轉了轉手里的筷子,李長空笑道︰「既然如此,就一起去看看吧,帶路。」
「誒,誒,您這邊請,這邊請。」魯少華笑得跟朵花似的,若不是看他蒼白的臉色,絕不會有人知道,他現在還有傷在身。
李長空滿意地看了他一眼,隨手甩出一個瓷瓶。
「拿去吧,看你還識相,這是我獨門秘制的九花玉露丸,上好的療傷秘藥,你身上的傷,吃上兩顆,休息兩天就沒事了。」
「多的,就當賞你的了。」
魯少華聞言一喜,這九花玉露丸一聞就是江湖上難得的好藥,一瓶至少也有十來顆,這可不是輕易能得到的。
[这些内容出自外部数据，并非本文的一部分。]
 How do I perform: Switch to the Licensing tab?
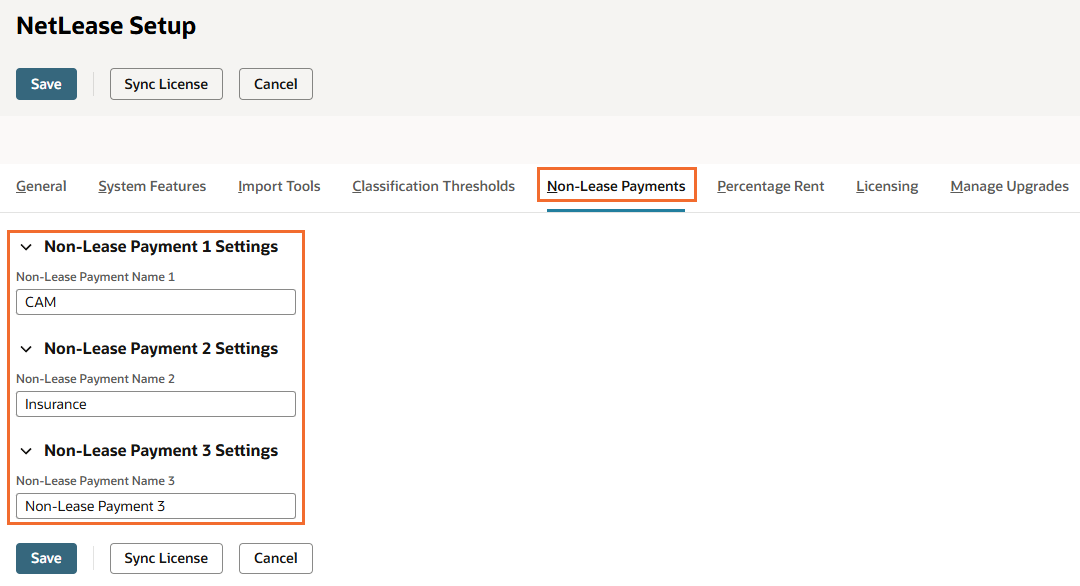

況且,李長空肯這麼做,說明也徹底原諒了他,比起九花玉露丸,這一點更讓魯少華欣喜。
「這怎麼敢當呢?不過,都說長者賜不敢辭,李捕頭的武功,便是我師傅師公都比不上,說是長者雖不中,也不遠了,那屬下就厚顏收下了。」
聞言,李長空笑笑,沒有再說什麼。
公門之中無恥之徒不少,能無恥到魯少華這種地步的,也算少見了。
難怪金九齡能掌控整個五羊城,怕是都不需要他自己主動,魯少華就巴巴上趕著倒貼了吧。
沒有多說什麼,不一會兒的功夫,兩人就來到了煙雨樓。
從老鴇子招待他們熱情而熟絡的態度來看,魯少華應該是這里的常客。
在魯少華的頤指氣使之下,很快,一個天姿國色的女子,就進了李長空的房間。